Your task:
All records should be reproduced verbatim.

Dataset entries:

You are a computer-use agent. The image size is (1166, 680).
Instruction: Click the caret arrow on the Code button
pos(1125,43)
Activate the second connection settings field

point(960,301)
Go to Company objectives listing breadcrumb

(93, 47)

Result for this task:
You are a computer-use agent. The image size is (1166, 680).
Instruction: Click the caret arrow on the Code button
pos(1125,43)
Activate the second connection settings field

point(960,301)
Go to Company objectives listing breadcrumb

(93, 47)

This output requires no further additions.